After several delays, on Dec. 25th, the National Highway Traffic Safety Administration submitted a proposed revised regulation to the White House that could mandate automakers to equip cars and light trucks with backup cameras. According to Automotive News, the regulation will be part of new rear visibility standards for passenger vehicles sold in the U.S and the rationale for the backup cameras is to prevent children from being injured or killed by drivers that don’t see them behind their cars when traveling in reverse. NHTSA estimates that backup cameras would save about 100 lives a year.
No details on the planned standards have been released yet. Their submission to the White House was spotted on a White House database that tracks the rulemaking process.

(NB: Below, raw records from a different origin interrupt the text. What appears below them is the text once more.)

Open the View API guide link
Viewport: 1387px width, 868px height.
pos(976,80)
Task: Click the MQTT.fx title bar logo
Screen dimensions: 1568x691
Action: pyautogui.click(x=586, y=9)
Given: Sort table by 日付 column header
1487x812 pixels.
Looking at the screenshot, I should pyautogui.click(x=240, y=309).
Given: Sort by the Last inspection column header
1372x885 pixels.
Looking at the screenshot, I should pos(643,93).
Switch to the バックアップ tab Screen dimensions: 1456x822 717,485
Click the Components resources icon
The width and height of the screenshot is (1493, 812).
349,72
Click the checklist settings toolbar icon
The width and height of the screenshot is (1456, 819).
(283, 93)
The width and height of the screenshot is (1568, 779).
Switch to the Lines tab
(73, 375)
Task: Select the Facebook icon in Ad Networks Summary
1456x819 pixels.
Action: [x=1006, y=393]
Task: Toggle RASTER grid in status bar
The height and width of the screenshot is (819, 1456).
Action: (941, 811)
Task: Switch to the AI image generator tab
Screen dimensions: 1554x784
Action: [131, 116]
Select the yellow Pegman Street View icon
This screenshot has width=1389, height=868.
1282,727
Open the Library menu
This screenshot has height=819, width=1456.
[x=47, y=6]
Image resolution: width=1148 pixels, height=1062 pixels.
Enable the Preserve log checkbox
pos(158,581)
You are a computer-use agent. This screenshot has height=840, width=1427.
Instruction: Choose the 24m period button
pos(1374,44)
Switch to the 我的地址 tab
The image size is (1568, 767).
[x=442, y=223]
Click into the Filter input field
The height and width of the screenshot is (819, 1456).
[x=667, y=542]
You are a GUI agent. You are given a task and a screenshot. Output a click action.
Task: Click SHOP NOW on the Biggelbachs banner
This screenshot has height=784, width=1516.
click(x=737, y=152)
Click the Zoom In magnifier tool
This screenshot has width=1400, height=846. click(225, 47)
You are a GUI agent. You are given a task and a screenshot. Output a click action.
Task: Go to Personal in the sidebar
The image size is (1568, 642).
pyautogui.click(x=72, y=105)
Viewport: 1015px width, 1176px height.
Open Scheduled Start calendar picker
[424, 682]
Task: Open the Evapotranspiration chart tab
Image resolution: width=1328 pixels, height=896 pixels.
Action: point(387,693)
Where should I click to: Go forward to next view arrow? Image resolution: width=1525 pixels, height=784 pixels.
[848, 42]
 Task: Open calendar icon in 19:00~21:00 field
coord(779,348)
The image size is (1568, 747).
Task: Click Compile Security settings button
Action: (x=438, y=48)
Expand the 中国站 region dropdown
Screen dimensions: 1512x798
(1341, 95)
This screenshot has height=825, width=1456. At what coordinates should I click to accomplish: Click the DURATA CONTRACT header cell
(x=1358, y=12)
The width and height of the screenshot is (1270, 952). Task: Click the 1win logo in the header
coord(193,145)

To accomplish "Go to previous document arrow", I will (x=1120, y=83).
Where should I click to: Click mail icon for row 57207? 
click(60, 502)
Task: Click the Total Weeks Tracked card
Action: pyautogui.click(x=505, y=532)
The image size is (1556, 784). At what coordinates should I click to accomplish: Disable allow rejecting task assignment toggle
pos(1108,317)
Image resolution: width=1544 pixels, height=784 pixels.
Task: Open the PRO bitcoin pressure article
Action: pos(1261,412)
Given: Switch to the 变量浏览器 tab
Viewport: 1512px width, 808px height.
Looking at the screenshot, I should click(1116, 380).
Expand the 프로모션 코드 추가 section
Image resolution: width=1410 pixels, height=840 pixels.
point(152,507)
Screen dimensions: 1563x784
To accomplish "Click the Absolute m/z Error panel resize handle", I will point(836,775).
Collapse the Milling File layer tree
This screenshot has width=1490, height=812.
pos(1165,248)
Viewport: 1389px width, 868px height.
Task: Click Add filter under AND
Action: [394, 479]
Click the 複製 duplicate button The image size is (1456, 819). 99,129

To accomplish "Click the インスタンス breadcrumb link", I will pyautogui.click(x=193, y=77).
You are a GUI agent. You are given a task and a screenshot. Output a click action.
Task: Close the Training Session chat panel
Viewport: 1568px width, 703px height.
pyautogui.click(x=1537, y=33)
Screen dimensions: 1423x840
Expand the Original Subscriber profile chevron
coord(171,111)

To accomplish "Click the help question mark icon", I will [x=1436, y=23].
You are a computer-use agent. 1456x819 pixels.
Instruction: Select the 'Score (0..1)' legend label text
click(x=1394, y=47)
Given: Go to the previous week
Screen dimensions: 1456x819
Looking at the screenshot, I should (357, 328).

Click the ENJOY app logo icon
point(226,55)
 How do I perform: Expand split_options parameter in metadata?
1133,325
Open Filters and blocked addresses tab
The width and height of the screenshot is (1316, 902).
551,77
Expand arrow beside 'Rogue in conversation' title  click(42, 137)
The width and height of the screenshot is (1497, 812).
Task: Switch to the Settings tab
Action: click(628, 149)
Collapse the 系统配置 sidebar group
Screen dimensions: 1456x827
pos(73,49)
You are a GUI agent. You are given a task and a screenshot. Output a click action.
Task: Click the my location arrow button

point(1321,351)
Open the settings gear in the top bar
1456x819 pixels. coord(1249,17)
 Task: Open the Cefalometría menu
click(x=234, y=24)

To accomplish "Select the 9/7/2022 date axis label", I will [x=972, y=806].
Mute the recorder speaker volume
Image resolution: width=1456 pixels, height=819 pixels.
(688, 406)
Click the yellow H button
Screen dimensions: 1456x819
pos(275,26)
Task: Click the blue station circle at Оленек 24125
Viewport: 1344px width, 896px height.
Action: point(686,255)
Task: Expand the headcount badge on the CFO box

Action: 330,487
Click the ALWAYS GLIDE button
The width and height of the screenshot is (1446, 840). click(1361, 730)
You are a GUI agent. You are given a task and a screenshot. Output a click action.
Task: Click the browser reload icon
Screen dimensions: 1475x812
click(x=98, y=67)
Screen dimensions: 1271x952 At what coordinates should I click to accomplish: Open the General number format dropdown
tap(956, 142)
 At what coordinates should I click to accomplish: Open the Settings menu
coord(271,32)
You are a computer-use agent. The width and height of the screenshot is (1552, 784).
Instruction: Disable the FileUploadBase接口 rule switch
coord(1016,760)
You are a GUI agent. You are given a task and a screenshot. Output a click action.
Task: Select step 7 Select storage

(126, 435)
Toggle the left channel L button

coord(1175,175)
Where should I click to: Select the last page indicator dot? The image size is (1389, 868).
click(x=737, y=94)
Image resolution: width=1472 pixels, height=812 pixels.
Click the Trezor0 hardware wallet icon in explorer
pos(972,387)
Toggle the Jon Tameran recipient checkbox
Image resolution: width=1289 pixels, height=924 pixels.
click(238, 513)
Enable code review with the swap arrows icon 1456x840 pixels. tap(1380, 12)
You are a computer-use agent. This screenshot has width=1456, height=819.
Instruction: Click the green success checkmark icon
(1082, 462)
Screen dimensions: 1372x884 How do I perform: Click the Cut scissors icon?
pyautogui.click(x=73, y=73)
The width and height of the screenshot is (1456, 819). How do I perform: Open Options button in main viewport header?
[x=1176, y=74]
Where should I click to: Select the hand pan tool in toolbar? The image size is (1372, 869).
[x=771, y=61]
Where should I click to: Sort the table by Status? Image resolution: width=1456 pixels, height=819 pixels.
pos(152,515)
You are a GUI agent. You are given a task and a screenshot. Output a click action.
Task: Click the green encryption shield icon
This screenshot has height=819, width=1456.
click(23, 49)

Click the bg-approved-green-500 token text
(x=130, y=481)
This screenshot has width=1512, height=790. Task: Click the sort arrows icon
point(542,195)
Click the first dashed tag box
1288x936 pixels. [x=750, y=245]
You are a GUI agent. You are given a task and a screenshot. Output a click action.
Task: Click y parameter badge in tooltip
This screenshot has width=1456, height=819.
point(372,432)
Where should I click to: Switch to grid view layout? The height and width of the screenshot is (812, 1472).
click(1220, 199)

They could mandate cameras or may allow automakers to comply using redesigned mirrors or electronic sensors. The notice confirms what former Transportation Secretary Ray LaHood said last year, that the administration intends to release the final rule by January 2015.
The release of a final rule, part of implementing the Cameron Gulbransen Kids Transportation Safety Act, enacted in 2008, has been delayed four times since the original deadline at the end of 2011. Congressional backers of that legislation blame the delays on the White House, saying that it rejected NHTSA’s original 2010 proposal that would have required all new light vehicles to be sold with backup cameras by 2014. Since then, backup cameras have become more common as navigation screens capable of displaying a camera feed have proliferated. Some automakers have made backup cameras standard equipment on some models and in the case of Honda, across their entire U.S. lineup.
Still, many cars and light trucks are not available with the safety feature and auto safety advocates have pressed for the regulations. In September, Consumers Union, the advocacy wing of Consumer Reports magazine, filed a lawsuit to compel the Obama Administration to make backup cameras part mandatory. Scott Michelman, an attorney at the group Public Citizen, which supported the lawsuit, said at the time, “When Congress ordered this rule issued in three years, they meant three years, not seven.”